Friday, October 2, 2009

Fear and New Challenges

I'm scared.

I've had a headache for over two years. In the time, my life has changed so dramatically, I often wonder if I am still the same person. I used to define myself by certain quailities, hobbies, habits and interactions that are no longer any part of who I am. I can't imagine the future. My past torments me, like a buffet of treats being denied to a starving person. It's a flagrant taunt, a tease, the things I used to be able to do. Enjoying sunshine. Staying up late talking and laughing with a friend. Sitting in a theater, unaware of a thing but what is happening on stage, or on screen. Running. Laughing with abandon.

I don't like my life. It's boring and painful.

I can't plan more than a week ahead. We talk about vacationing, going to beautiful places and doing things we've never done before. Then, reality comes back into focus and the conversation ends. Where could we go that I wouldn't bring my headache with me? It's ruined the past two years, it'll ruin every vacation.

There are plenty of treatments I have yet to try, and there will be new discoveries and one day, maybe no one will ever have headaches.

I am simply terrified that it won't happen in my lifetime and I am doomed to a life of sedentary pain.



BUT, I am working on accepting what I can't change and, more importantly, changing what I can. I'm taking steps towards school. One class at a time is the plan, online or telecourses. Slow, yes, but better than nothing. It seems that my disability and income level will allow me to be educated for free, with "reasonable, yet generous accomodations" for my personal challenges. I don't know if I will succeed, only that I will try.

The whole process is not very migraine friendly, frankly. Just like working with the government agencies; fluorescent lighting, hold music, long lines, and pages of paperwork dominate the experience of applying for financial aid and admittance into college. I am looking at it like my first class. It's going slowly, I do a little every day, some days more than others, and I figure that if I can make it through the application process, I should be alright. Apparently, if I have a doctor sign off on my limitations (ie: extra time for assignments, no/less penalty for missing classes, or even a tutor), and the school agrees that I can be accommodated, I'm in.

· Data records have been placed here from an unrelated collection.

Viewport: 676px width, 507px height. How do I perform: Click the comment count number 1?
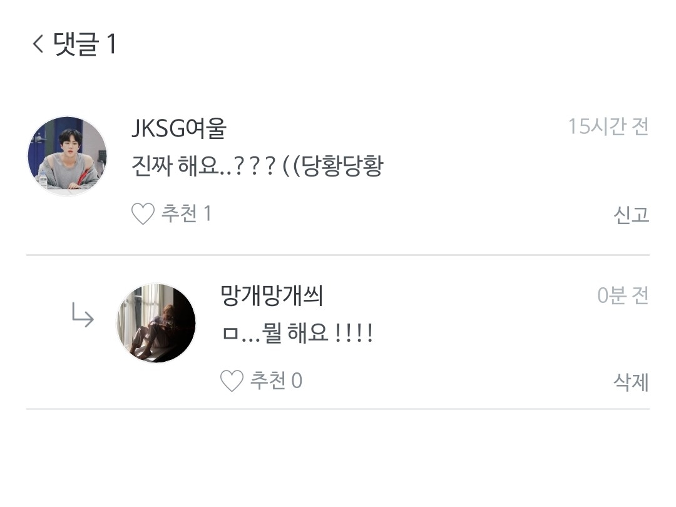[x=111, y=44]
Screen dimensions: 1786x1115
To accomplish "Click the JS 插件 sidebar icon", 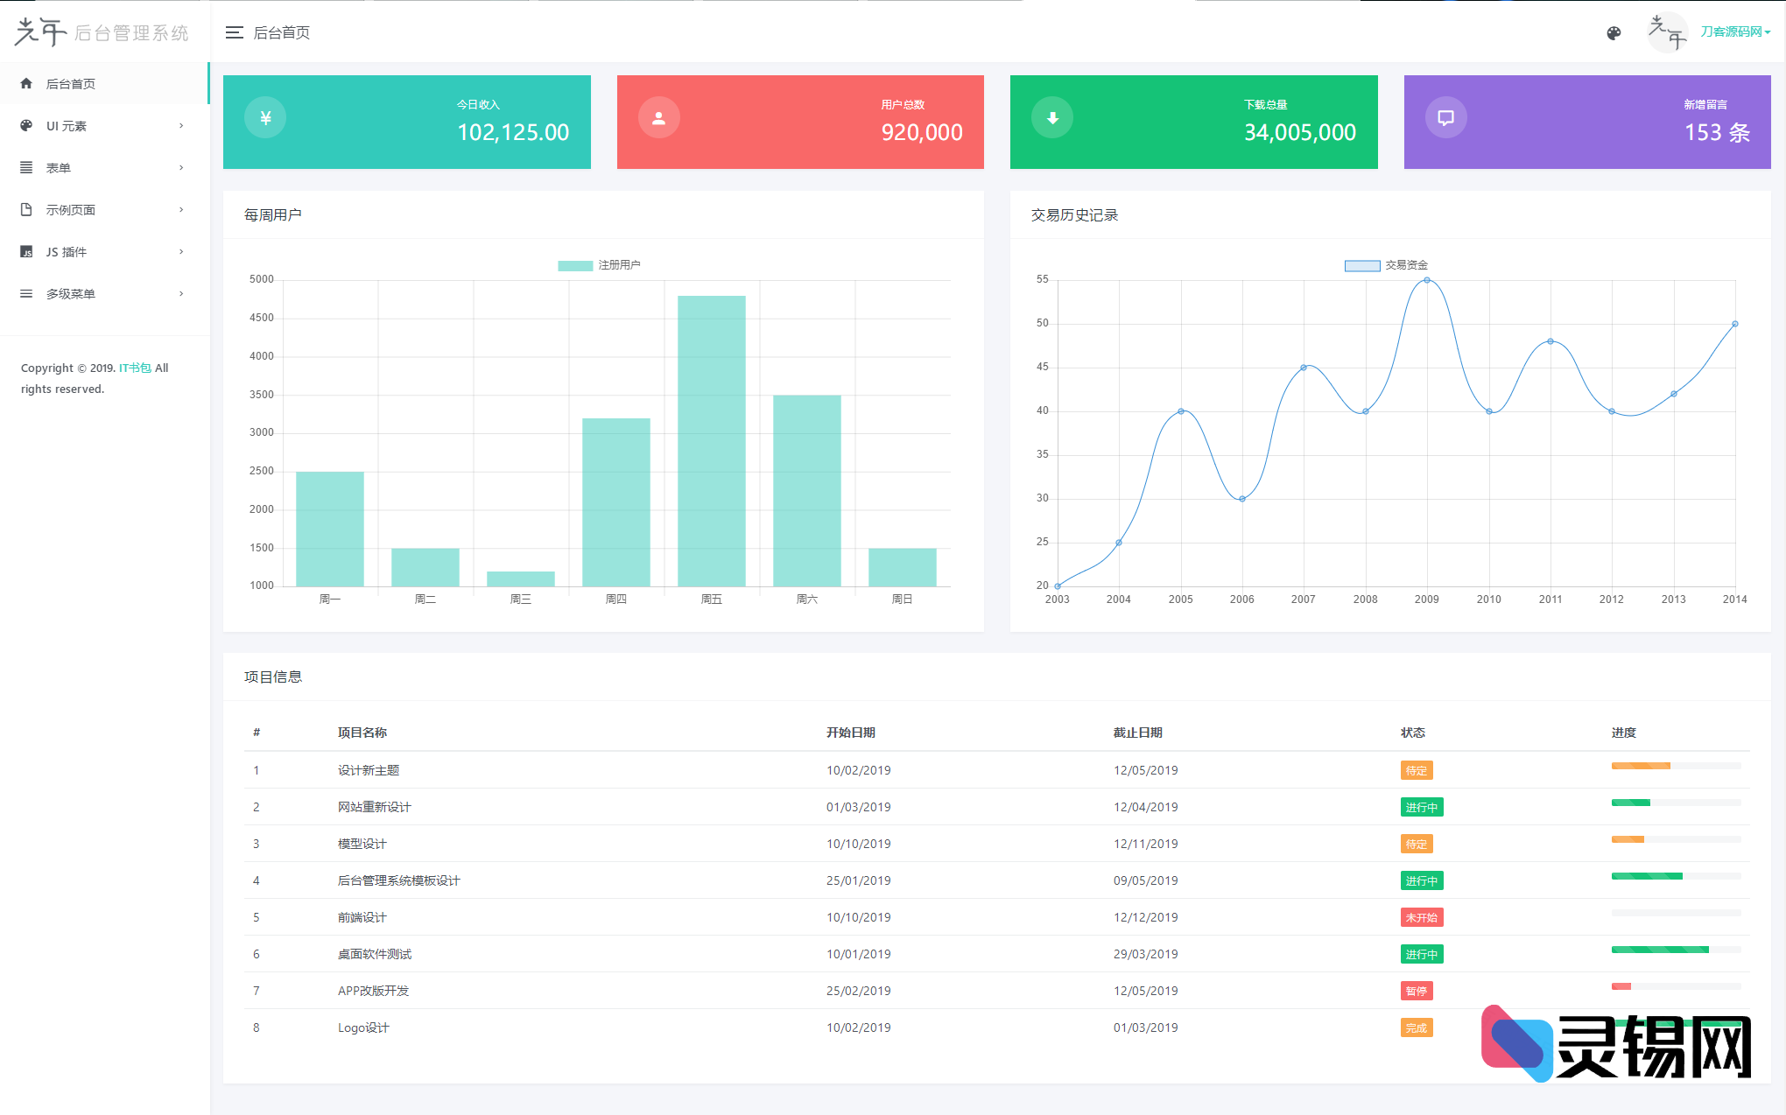I will pos(26,252).
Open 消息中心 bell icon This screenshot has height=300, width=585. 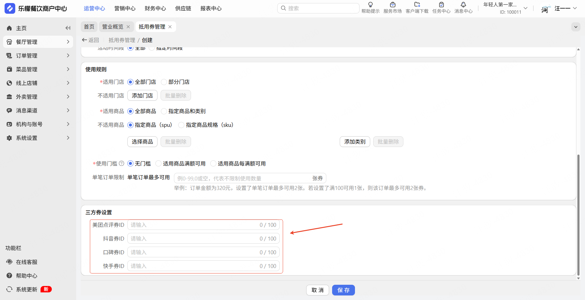click(x=463, y=5)
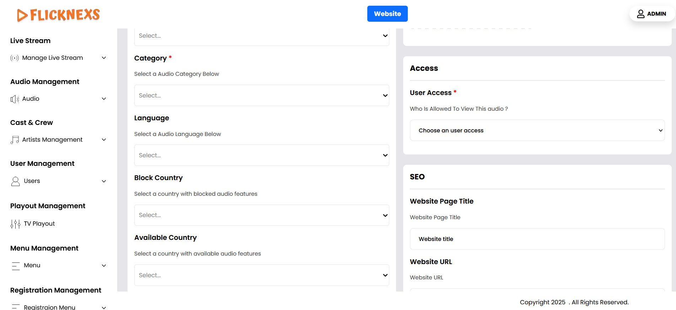Expand the Manage Live Stream menu chevron

tap(104, 58)
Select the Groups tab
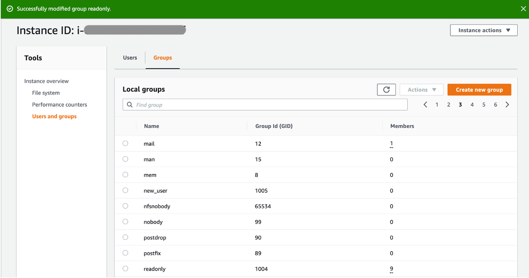This screenshot has height=278, width=529. coord(162,57)
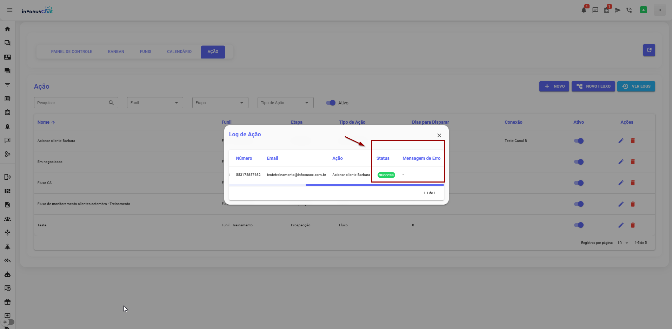Click the Ver Logs button

tap(636, 86)
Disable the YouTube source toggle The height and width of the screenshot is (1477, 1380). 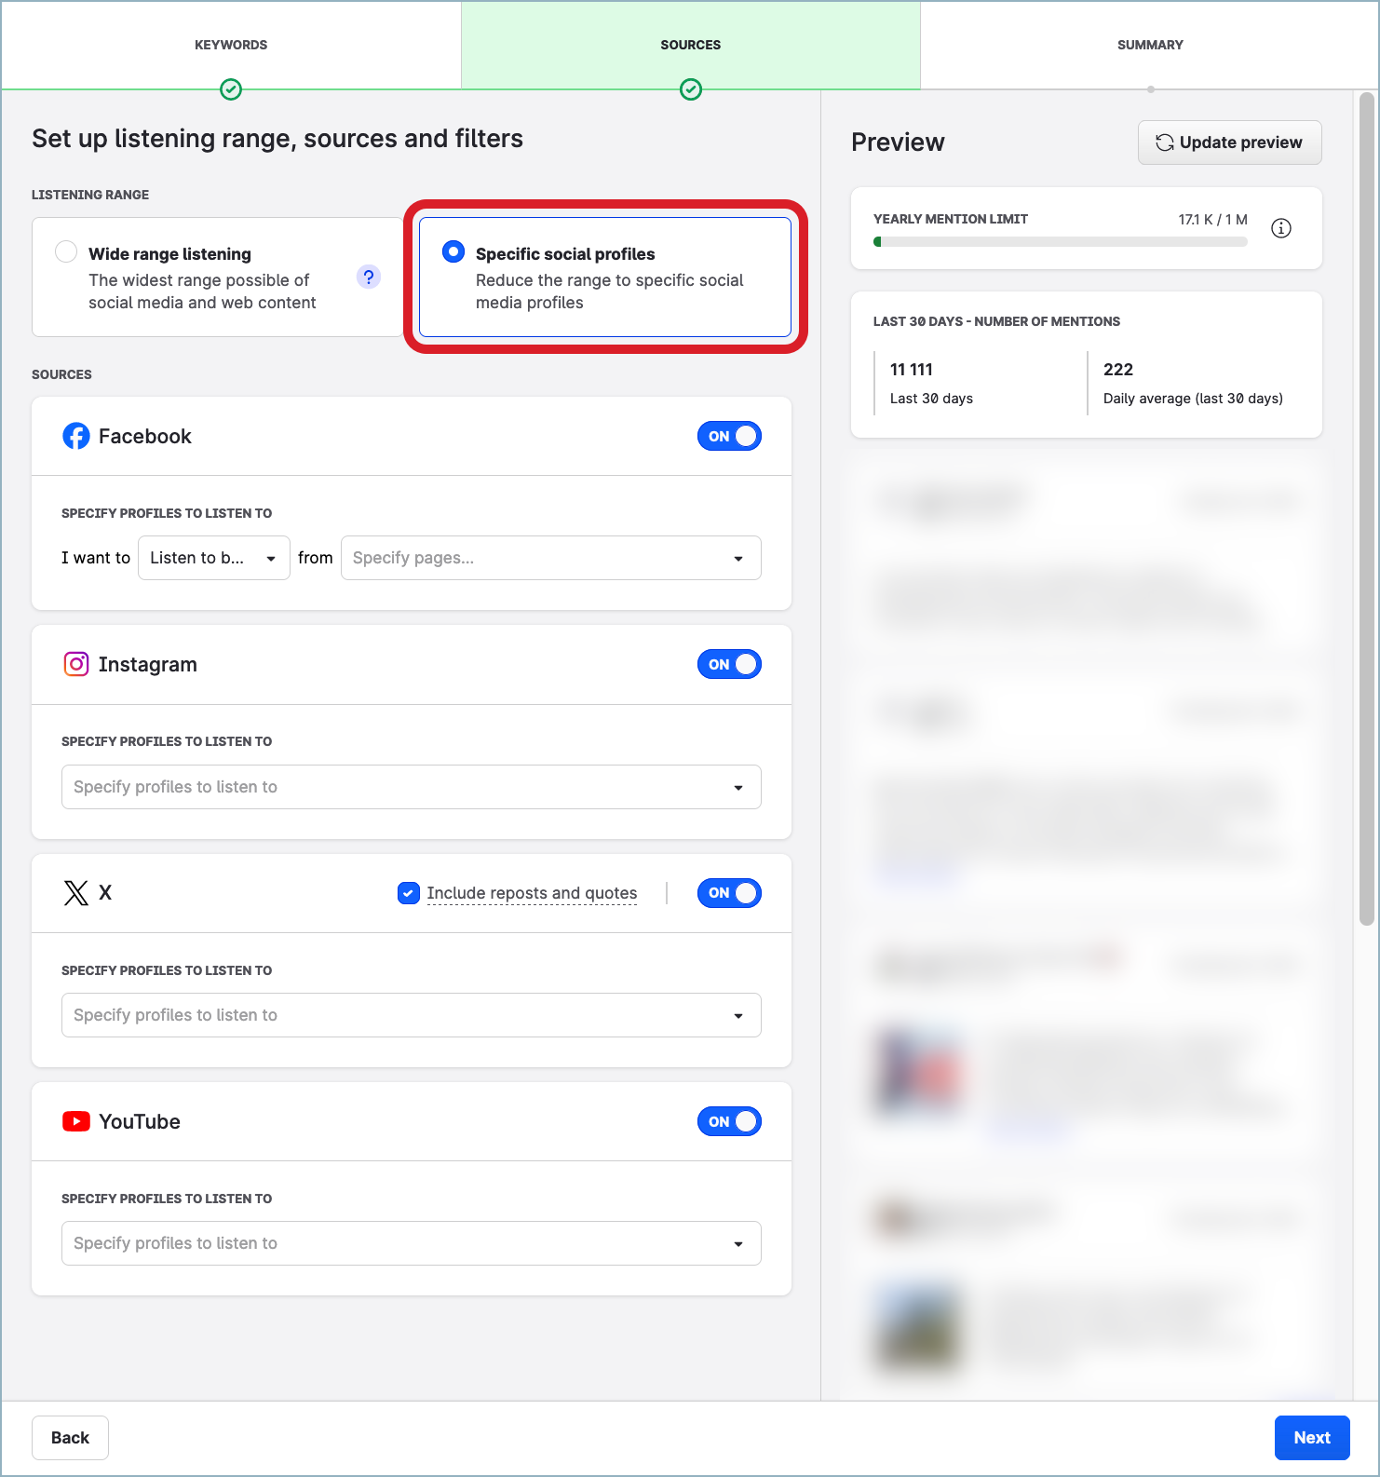(x=729, y=1121)
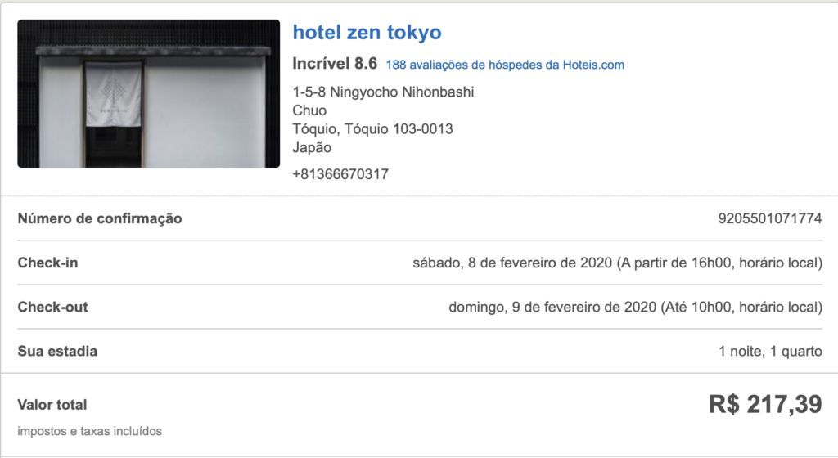Click the impostos e taxas incluídos note
838x458 pixels.
tap(89, 431)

This is a silver lining that I desperately need. I've got to keep moving, even if it's so little that it looks like I'm sitting still. It's all relative.




2 comments:

WinnyNinny PooPoo said...

I found it very strange the way constant or almost constant pain changes a person. Understand totally, I miss the me that took not being in pain for granted. :(

steph said...

Ms WinnyNinny,

I can't comment on your blog because blogger hates me and embedded comments, but I wanted to tell you that I've been enjoying reading you. I'm bummed for you that your body is giving you such drama, while being thrilled that your stimulator is showing results.

Thanks for the understanding words. It nice to know I'm not the only one going through it.